Mais il importe de ne pas le laisser faire. Alain Madelin a déjà payé en 1997 sa charge contre les fonctionnaires. Ses troupes sont impatientes d'en découdre sur ce plan. Mais se sont-ils demandé, comme les dirigeants anglais qui veulent interdire la chasse au renard dans les campagnes, ce que vont faire demain les gens qui en vivaient ? Et puis c'est une pente dangereuse : s'il y a un million de fonctionnaires de trop sur cinq , combien d'élus y a-t-il en trop sur 500.000 ? La réforme de l'État est en route. Elle commencera par toucher aux différents niveaux de représentation. Légèrement, certes, mais le mouvement est lancé... Or on ne peut pas s'attaquer à tout en même temps. Alain Juppé l'a appris aussi à ses dépens. Le "mi chèvre - mi vache" est, si je ne m'abuse, un fromage poitevin. Qu'on se le dise... Ainsi sera probablement la réforme de l'État voulue par Raffarin.
L'audace doit donc se placer dans l'annonce et dans l'avenir. Pas dans les faits et le présent. Il faut donc tenir les libéraux en lisière.
Sur la forme ensuite.
Là encore le Premier ministre s'est situé samedi de manière très précise pour qui sait lire entre les lignes. Il a dit : " Je ne défends pas un clan, " et aussi : " Les ministres doivent être exemplaires dans l'exercice et la pratique de l'union. C'est une question de confiance, je ne transigerai pas sur ce point ". Et encore : " Les ministres ne doivent pas constituer de courants ". Il y veillera " avec la plus grande fermeté ".
Il s'agit donc d'une position de principe formelle.
Dès lors trois questions se posent.
Première question : D'autres que les ministres peuvent-ils constituer des courants ? J.-P. Raffarin y a implicitement répondu. IL a admis samedi à l'Empire qu'Alain Madelin " fonde son mouvement ", d'autant qu'" il y défendra des idées qui même à Démocratie libérale sont parfois considérées comme choquantes ". Tout est dit en ces quelques mots sans doute soigneusement pesés et qui nous renvoient aux questions de fond sus évoquées. Madelin peut faire ses "cercles libéraux", c'est sans danger. Primo parce qu'il n'est pas ministre, secundo parce que seule une partie de ses troupes le suivra, et elle sera minoritaire pour ne pas dire embryonnaire si on se réfère au "lâchage" de la quasi totalité des élus DL au moment de la présidentielle. Pour ces deux raisons, le Premier ministre tolérera mais ne couvrira pas ce "clan" là dont il trouve les options libérales excessives. Ni lui ni les cinq ministres ex-DL de son gouvernement. Il y veillera. Alain Madelin a-t-il senti la réticence de J.-P. Raffarin ou avait-il déjà jeté le gant ? Il n'a en tout cas pas dit, samedi, qu'il dirigerait lui même ce courant. Il le " soutiendra et l'encouragera ".

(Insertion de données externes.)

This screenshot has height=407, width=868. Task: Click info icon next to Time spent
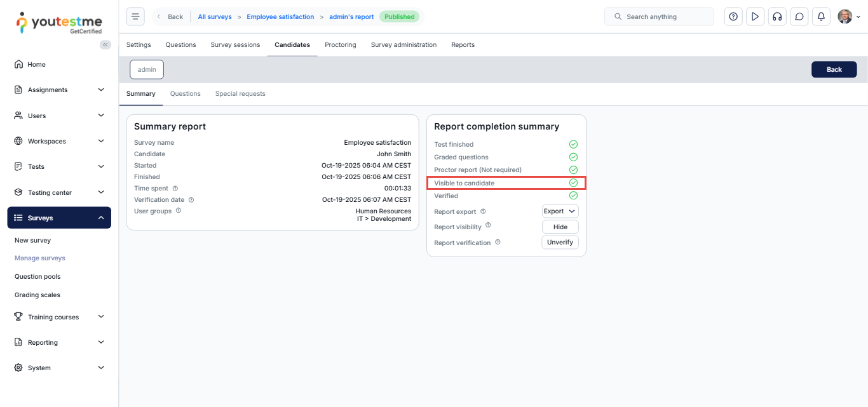(175, 189)
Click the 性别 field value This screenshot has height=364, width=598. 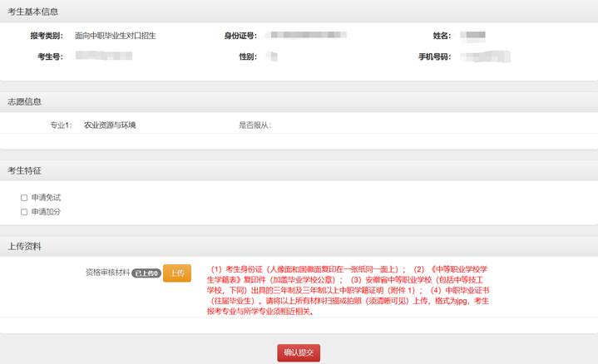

Deuxième question : qui d'autre que Madelin pourrait créer le courant libéral ? François d'Aubert — qui n'est pas ministre et sur lequel ne pèse donc pas d'interdit — le pourrait utilement, car il est un membre fondateur et influent de l'UMP. De plus ses opinions semblent un peu en retrait de celles de Madelin sur le libéralisme. Lui seul sans doute donc, aujourd'hui, pourrait assumer la tâche délicate de poser les fondements d'un courant libéral.
Troisième question : quand cela sera-t-il possible ? Ennemi de la précipitation, Jean-Pierre Raffarin penche pour le solution de "mouvements" internes qui seraient consacrés lors du second congrès, fin 2003... Cela laisse le temps aux réseaux de se (re)constituer, chez les libéraux comme chez les souverainistes, et si vraiment les statuts prévoient l'intervention des militants dans la désignation des instances dirigeantes, de les faire reposer non, comme cela risquerait d'être le cas aujourd'hui, sur les ambitions personnelles mais sur la réalité d'idées et de cultures politiques divergentes qui ont de tous temps partagé la droite comme elles partagent la gauche.
Quatrième question : les ex RPR, largement majoritaires, laisseront-ils faire ? On pourra déjà se faire une idée de la suite après le congrès du 17 novembre. Si les militants y ont eu leur place, s'ils ont pu choisir librement des représentants fédéraux entre des candidats ex-UDF, ex-DL et ex-RPR, alors tout sera possible, y compris l'union ET la diversité.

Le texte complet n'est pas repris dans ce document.